Of course, talk of closing a prison invariably gives rise to fears that violent criminals will be allowed to wander the streets. Louisiana's main district attorneys' group has expressed reservations about taking responsibility for youth offenders away from the Department of Corrections, which most DAs view as a reliable partner against crime. Meanwhile, Foster administration Executive Counsel Bernie Boudreaux, whose son is a top administrator at Corrections, has described the kind of changes reformers are seeking as a doomed social experiment.

These concerns don't stand up under scrutiny.

In truth, the legislators and judges who have staked their reputations on improving the juvenile justice system do recognize the importance of protecting innocent citizens from criminals. Indeed, one key reason to change the present system is to bring recidivism down.

To be sure, some of the inmates in juvenile prisons have committed murder, rape and other serious violent crimes. But these offenders are a minority of juvenile inmates, and they are not the ones who would be released to less secure settings if reform efforts succeed. Inmates who cannot be housed safely elsewhere would remain in prison.

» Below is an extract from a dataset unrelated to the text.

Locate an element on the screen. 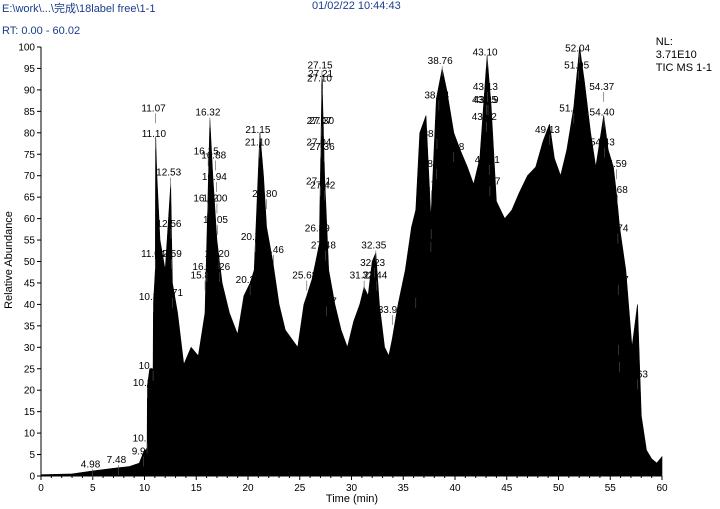 This screenshot has height=509, width=720. y-tick-label: 45 is located at coordinates (30, 284).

It's significant that the model that reformers cite most frequently is Missouri, which maintains a small number of prison beds and a much larger network of group homes and other programs. This system isn't a nebulous scheme dreamed up by delusional do-gooders; it's the work of people with long experience in punishing and rehabilitating juveniles. It evolved and prospered under the supervision of governors from both parties -- including Republican John Ashcroft, who is not widely considered a softy.

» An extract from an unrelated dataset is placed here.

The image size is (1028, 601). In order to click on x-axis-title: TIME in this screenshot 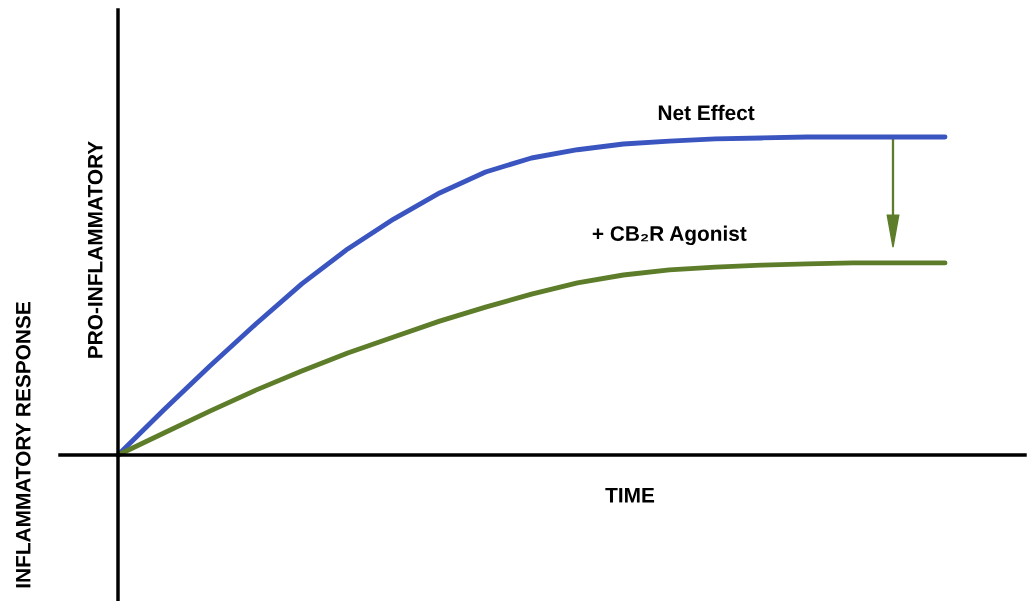, I will do `click(630, 496)`.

So far, Louisiana's governor hasn't done much to push the reform effort along. In his radio address Thursday, Gov. Foster asserted that Louisiana's juvenile justice system needs fundamental changes. But he did not spell out what those changes might be, and he did suggest that the reform bills now in the Legislature are calling for a faster transformation than is practical.

He's right that a new, improved juvenile justice system can't be willed into existence in an hour or a day. But closing Tallulah shouldn't take years. Progress will be exactly as swift, steady and orderly as the governor and the administration want it to be.

Legislators, and members of the Juvenile Justice Commission in particular, have done a fine job of proposing reforms. But the fate of those efforts will come down to whether Gov. Foster takes a hard, honest look at our state's juvenile justice system -- and then acts accordingly.